Give the data back exactly as it stands.

Extracted material
------

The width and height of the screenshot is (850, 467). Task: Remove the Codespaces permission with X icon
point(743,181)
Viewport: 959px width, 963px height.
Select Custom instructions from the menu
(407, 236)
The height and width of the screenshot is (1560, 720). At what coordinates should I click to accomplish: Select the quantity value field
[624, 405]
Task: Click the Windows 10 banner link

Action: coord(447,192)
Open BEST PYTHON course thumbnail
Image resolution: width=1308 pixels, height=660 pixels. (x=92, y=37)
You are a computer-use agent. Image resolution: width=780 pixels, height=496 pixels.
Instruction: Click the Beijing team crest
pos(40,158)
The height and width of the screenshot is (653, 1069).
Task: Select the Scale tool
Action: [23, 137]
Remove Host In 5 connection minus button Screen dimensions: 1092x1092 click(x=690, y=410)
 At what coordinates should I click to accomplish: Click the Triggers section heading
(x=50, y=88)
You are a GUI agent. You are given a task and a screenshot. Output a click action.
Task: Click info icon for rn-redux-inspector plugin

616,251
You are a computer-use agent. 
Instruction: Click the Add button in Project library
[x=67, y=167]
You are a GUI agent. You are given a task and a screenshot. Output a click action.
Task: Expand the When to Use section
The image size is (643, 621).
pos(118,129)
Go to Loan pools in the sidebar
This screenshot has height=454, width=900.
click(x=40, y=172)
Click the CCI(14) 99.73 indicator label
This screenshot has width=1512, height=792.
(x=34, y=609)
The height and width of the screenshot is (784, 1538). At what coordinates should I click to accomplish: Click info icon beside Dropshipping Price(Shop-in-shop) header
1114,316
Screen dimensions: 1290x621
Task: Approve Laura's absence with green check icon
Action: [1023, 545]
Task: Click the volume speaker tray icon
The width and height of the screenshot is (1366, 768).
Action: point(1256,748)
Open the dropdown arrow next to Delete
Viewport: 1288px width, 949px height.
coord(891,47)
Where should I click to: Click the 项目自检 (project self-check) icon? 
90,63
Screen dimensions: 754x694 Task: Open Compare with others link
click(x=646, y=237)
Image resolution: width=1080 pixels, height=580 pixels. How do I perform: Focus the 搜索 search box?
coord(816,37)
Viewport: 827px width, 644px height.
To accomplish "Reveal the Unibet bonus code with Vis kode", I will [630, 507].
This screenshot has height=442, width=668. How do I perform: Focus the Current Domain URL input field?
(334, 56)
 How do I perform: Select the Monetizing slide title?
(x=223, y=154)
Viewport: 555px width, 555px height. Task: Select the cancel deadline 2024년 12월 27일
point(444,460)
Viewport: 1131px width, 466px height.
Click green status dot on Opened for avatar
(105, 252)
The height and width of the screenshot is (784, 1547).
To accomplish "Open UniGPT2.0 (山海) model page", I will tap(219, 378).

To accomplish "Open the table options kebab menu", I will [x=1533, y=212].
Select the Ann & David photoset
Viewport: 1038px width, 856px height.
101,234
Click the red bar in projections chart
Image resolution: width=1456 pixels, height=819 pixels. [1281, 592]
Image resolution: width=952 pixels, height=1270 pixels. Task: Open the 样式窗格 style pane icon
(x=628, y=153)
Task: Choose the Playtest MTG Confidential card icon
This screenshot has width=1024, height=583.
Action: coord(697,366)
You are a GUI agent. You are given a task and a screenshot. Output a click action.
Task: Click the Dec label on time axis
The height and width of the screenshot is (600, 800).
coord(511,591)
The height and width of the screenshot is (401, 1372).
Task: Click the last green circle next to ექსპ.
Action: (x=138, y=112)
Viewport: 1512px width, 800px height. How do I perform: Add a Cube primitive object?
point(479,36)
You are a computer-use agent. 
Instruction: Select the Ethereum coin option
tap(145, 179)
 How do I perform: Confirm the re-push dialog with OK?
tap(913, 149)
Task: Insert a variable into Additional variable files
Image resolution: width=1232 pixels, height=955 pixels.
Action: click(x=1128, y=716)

------

Result of this task
The width and height of the screenshot is (850, 467). Task: Remove the Codespaces permission with X icon
point(743,181)
Viewport: 959px width, 963px height.
Select Custom instructions from the menu
(407, 236)
The height and width of the screenshot is (1560, 720). At what coordinates should I click to accomplish: Select the quantity value field
[624, 405]
Task: Click the Windows 10 banner link

Action: coord(447,192)
Open BEST PYTHON course thumbnail
Image resolution: width=1308 pixels, height=660 pixels. (x=92, y=37)
You are a computer-use agent. Image resolution: width=780 pixels, height=496 pixels.
Instruction: Click the Beijing team crest
pos(40,158)
The height and width of the screenshot is (653, 1069).
Task: Select the Scale tool
Action: [23, 137]
Remove Host In 5 connection minus button Screen dimensions: 1092x1092 click(x=690, y=410)
 At what coordinates should I click to accomplish: Click the Triggers section heading
(x=50, y=88)
You are a GUI agent. You are given a task and a screenshot. Output a click action.
Task: Click info icon for rn-redux-inspector plugin

616,251
You are a computer-use agent. 
Instruction: Click the Add button in Project library
[x=67, y=167]
You are a GUI agent. You are given a task and a screenshot. Output a click action.
Task: Expand the When to Use section
The image size is (643, 621).
pos(118,129)
Go to Loan pools in the sidebar
This screenshot has height=454, width=900.
click(x=40, y=172)
Click the CCI(14) 99.73 indicator label
This screenshot has width=1512, height=792.
(x=34, y=609)
The height and width of the screenshot is (784, 1538). At what coordinates should I click to accomplish: Click info icon beside Dropshipping Price(Shop-in-shop) header
1114,316
Screen dimensions: 1290x621
Task: Approve Laura's absence with green check icon
Action: [1023, 545]
Task: Click the volume speaker tray icon
The width and height of the screenshot is (1366, 768).
Action: point(1256,748)
Open the dropdown arrow next to Delete
Viewport: 1288px width, 949px height.
coord(891,47)
Where should I click to: Click the 项目自检 (project self-check) icon? 
90,63
Screen dimensions: 754x694 Task: Open Compare with others link
click(x=646, y=237)
Image resolution: width=1080 pixels, height=580 pixels. How do I perform: Focus the 搜索 search box?
coord(816,37)
Viewport: 827px width, 644px height.
To accomplish "Reveal the Unibet bonus code with Vis kode", I will [630, 507].
This screenshot has height=442, width=668. How do I perform: Focus the Current Domain URL input field?
(334, 56)
 How do I perform: Select the Monetizing slide title?
(x=223, y=154)
Viewport: 555px width, 555px height. Task: Select the cancel deadline 2024년 12월 27일
point(444,460)
Viewport: 1131px width, 466px height.
Click green status dot on Opened for avatar
(105, 252)
The height and width of the screenshot is (784, 1547).
To accomplish "Open UniGPT2.0 (山海) model page", I will tap(219, 378).

To accomplish "Open the table options kebab menu", I will [x=1533, y=212].
Select the Ann & David photoset
Viewport: 1038px width, 856px height.
101,234
Click the red bar in projections chart
Image resolution: width=1456 pixels, height=819 pixels. [1281, 592]
Image resolution: width=952 pixels, height=1270 pixels. Task: Open the 样式窗格 style pane icon
(x=628, y=153)
Task: Choose the Playtest MTG Confidential card icon
This screenshot has width=1024, height=583.
Action: coord(697,366)
You are a GUI agent. You are given a task and a screenshot. Output a click action.
Task: Click the Dec label on time axis
The height and width of the screenshot is (600, 800).
coord(511,591)
The height and width of the screenshot is (401, 1372).
Task: Click the last green circle next to ექსპ.
Action: (x=138, y=112)
Viewport: 1512px width, 800px height. How do I perform: Add a Cube primitive object?
point(479,36)
You are a computer-use agent. 
Instruction: Select the Ethereum coin option
tap(145, 179)
 How do I perform: Confirm the re-push dialog with OK?
tap(913, 149)
Task: Insert a variable into Additional variable files
Image resolution: width=1232 pixels, height=955 pixels.
Action: click(x=1128, y=716)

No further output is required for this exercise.